Problem statement:
Take the entries that follow and return exactly the lines from the one holding "Task: Click Экспорт в Csv icon" through the one holding "Expand the Paros", both included. Nothing else is needed.

[Dataset entries]
============

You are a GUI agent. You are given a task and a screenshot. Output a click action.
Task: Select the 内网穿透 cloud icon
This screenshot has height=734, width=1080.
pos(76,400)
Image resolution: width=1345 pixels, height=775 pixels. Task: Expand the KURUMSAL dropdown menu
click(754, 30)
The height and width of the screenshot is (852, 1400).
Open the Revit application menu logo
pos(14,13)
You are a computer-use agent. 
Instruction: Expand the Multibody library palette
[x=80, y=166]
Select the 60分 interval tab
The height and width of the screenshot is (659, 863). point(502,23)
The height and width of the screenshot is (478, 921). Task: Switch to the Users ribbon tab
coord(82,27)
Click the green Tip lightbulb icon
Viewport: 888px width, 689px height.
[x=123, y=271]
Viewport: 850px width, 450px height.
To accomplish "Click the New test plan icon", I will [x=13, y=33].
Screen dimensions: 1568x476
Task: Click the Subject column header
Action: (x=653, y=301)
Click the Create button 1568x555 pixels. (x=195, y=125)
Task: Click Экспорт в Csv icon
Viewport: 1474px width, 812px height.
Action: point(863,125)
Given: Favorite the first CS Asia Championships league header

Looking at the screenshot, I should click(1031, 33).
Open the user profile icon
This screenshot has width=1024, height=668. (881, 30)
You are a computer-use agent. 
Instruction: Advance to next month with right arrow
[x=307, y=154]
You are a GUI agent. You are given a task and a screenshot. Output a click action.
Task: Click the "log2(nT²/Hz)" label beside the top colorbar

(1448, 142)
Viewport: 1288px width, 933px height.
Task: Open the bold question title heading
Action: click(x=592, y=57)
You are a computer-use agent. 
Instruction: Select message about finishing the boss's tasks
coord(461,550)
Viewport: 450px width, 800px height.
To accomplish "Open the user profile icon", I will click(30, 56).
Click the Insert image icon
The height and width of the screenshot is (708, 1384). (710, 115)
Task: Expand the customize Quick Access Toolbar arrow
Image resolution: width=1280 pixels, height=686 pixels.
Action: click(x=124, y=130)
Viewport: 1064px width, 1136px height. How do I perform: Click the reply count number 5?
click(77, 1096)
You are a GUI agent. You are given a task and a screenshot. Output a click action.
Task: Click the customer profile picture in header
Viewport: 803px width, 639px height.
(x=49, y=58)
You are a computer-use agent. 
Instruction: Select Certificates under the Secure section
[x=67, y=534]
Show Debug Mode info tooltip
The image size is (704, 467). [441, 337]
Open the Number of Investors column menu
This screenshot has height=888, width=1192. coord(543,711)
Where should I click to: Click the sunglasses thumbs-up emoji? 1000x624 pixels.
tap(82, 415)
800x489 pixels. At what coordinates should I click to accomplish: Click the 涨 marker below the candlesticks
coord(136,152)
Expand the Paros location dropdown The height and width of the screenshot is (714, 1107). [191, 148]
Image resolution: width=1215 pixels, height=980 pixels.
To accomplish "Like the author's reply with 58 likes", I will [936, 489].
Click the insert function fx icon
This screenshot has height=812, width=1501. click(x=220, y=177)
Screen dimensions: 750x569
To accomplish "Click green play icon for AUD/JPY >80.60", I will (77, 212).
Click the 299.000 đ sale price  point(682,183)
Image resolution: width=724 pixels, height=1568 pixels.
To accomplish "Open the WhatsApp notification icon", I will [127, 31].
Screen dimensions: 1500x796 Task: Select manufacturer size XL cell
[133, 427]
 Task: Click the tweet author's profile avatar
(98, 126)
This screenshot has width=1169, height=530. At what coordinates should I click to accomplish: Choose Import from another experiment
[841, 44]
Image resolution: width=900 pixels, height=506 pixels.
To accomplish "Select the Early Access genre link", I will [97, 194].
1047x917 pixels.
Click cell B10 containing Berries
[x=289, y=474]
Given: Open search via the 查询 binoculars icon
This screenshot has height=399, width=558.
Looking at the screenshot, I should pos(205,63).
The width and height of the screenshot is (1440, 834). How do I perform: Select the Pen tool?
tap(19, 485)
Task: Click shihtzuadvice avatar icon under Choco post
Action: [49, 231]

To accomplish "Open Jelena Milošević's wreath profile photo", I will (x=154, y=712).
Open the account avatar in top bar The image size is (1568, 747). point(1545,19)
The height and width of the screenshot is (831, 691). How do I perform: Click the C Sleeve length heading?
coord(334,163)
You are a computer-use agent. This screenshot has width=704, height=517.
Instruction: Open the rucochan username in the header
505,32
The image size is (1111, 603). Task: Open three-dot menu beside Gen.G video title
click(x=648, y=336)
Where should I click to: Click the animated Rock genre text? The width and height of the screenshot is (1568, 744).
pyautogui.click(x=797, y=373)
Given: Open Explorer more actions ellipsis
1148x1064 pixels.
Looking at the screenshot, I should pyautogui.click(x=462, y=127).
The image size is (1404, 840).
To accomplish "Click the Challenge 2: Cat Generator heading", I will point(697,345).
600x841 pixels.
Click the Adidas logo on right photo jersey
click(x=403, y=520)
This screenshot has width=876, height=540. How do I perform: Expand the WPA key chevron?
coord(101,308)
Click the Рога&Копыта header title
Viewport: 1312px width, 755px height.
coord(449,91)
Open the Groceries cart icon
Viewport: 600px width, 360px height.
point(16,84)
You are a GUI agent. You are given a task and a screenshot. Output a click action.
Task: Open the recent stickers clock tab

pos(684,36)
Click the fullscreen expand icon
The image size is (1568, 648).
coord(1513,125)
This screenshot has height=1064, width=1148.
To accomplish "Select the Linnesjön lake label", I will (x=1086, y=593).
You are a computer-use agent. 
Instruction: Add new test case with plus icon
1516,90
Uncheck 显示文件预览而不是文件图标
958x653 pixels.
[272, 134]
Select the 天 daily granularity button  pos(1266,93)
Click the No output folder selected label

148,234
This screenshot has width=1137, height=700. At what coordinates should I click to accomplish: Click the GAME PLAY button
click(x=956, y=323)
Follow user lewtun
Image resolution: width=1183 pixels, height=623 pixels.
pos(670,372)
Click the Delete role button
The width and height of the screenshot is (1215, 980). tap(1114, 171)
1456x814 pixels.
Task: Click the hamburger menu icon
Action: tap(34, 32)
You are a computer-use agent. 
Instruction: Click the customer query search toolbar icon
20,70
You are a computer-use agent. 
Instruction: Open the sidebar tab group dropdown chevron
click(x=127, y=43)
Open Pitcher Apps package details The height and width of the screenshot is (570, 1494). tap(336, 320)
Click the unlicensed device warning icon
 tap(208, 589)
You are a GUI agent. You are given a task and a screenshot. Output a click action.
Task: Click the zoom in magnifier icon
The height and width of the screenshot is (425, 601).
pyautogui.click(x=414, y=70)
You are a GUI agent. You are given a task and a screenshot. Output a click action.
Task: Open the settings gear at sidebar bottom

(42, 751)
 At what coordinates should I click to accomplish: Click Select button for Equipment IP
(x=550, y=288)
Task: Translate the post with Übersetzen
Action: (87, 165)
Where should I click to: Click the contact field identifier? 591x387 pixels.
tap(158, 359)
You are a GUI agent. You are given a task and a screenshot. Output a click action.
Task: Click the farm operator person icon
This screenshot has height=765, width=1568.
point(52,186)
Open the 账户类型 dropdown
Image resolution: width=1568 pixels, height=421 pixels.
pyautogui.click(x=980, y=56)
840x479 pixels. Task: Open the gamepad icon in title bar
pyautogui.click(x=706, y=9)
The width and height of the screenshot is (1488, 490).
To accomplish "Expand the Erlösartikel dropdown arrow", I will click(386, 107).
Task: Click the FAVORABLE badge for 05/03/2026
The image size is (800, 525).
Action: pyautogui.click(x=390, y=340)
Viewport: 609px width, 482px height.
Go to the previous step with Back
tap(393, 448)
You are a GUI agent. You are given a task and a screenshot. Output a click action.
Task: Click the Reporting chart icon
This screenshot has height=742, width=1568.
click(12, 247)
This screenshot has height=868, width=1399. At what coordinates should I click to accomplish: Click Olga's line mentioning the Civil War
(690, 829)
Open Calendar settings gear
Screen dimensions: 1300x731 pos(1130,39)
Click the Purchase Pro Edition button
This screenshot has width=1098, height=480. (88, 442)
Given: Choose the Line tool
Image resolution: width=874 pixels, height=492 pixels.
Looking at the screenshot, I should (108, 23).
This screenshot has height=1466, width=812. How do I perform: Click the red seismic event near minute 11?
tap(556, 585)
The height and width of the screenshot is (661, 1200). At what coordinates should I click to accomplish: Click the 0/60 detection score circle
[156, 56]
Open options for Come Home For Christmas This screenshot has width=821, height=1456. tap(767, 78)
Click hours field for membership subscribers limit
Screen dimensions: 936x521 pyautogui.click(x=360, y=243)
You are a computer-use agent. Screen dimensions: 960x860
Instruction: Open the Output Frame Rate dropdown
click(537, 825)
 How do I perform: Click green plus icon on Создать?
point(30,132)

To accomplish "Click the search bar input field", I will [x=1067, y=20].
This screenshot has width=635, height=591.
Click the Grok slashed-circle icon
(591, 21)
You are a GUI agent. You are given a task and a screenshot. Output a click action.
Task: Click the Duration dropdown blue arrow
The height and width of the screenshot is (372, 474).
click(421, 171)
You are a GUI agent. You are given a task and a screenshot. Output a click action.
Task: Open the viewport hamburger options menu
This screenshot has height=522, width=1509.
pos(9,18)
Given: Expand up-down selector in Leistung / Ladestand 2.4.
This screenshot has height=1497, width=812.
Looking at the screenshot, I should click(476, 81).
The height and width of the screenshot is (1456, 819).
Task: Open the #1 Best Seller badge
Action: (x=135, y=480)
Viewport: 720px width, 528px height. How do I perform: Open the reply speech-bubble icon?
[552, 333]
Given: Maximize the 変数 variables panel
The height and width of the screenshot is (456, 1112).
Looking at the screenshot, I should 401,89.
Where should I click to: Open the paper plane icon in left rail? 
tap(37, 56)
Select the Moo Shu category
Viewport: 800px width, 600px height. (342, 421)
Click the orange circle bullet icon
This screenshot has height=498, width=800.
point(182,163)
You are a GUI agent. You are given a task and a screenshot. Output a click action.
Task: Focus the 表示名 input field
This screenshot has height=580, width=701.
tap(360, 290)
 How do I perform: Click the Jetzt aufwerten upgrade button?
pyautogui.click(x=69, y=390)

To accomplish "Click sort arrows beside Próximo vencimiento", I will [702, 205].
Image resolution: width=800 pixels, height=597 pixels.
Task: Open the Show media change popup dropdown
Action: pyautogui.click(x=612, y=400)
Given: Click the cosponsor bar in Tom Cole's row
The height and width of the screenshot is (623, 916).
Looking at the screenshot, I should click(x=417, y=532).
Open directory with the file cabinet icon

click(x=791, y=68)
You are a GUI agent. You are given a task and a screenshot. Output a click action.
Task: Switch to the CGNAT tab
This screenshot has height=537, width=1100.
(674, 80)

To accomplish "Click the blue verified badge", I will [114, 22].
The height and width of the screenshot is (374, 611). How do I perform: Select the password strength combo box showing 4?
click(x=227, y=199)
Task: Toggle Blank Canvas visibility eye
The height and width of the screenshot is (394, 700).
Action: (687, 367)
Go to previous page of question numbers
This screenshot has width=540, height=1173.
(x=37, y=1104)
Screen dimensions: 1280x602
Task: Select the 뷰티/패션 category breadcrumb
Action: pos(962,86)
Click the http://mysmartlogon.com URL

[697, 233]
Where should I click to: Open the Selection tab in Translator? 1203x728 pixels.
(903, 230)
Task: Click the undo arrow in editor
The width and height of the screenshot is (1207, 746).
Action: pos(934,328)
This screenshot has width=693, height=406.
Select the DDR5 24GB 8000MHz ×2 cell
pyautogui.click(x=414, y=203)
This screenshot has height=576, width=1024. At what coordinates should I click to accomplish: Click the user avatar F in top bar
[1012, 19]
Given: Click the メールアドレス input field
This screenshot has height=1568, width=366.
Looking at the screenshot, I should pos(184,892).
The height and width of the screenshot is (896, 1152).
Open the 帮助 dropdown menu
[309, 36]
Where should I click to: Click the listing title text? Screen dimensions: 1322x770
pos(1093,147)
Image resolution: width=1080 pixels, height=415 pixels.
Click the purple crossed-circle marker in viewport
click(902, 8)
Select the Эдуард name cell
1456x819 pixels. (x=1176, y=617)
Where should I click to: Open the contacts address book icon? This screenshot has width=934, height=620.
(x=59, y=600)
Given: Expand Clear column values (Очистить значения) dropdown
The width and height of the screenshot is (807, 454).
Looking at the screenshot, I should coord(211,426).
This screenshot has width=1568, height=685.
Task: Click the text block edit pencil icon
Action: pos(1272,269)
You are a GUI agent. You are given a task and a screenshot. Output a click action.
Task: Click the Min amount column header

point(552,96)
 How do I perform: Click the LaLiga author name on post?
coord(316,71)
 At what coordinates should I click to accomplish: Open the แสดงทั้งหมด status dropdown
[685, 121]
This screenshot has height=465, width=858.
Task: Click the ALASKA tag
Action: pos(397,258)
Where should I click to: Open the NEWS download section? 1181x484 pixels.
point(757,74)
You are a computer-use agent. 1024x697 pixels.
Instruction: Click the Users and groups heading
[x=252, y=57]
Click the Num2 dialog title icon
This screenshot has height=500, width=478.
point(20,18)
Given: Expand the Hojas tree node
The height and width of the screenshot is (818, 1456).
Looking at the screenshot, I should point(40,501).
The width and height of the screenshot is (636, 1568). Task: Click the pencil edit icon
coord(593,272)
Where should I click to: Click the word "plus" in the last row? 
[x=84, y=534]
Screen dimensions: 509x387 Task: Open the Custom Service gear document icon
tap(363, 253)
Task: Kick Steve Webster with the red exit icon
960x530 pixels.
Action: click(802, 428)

============

Finished task:
Task: Click Экспорт в Csv icon
Viewport: 1474px width, 812px height.
Action: point(863,125)
Given: Favorite the first CS Asia Championships league header

Looking at the screenshot, I should click(1031, 33).
Open the user profile icon
This screenshot has width=1024, height=668. (881, 30)
You are a computer-use agent. 
Instruction: Advance to next month with right arrow
[x=307, y=154]
You are a GUI agent. You are given a task and a screenshot. Output a click action.
Task: Click the "log2(nT²/Hz)" label beside the top colorbar

(1448, 142)
Viewport: 1288px width, 933px height.
Task: Open the bold question title heading
Action: click(x=592, y=57)
You are a computer-use agent. 
Instruction: Select message about finishing the boss's tasks
coord(461,550)
Viewport: 450px width, 800px height.
To accomplish "Open the user profile icon", I will click(30, 56).
Click the Insert image icon
The height and width of the screenshot is (708, 1384). (710, 115)
Task: Expand the customize Quick Access Toolbar arrow
Image resolution: width=1280 pixels, height=686 pixels.
Action: click(x=124, y=130)
Viewport: 1064px width, 1136px height. How do I perform: Click the reply count number 5?
click(77, 1096)
You are a GUI agent. You are given a task and a screenshot. Output a click action.
Task: Click the customer profile picture in header
Viewport: 803px width, 639px height.
(x=49, y=58)
You are a computer-use agent. 
Instruction: Select Certificates under the Secure section
[x=67, y=534]
Show Debug Mode info tooltip
The image size is (704, 467). [441, 337]
Open the Number of Investors column menu
This screenshot has height=888, width=1192. coord(543,711)
Where should I click to: Click the sunglasses thumbs-up emoji? 1000x624 pixels.
tap(82, 415)
800x489 pixels. At what coordinates should I click to accomplish: Click the 涨 marker below the candlesticks
coord(136,152)
Expand the Paros location dropdown The height and width of the screenshot is (714, 1107). [191, 148]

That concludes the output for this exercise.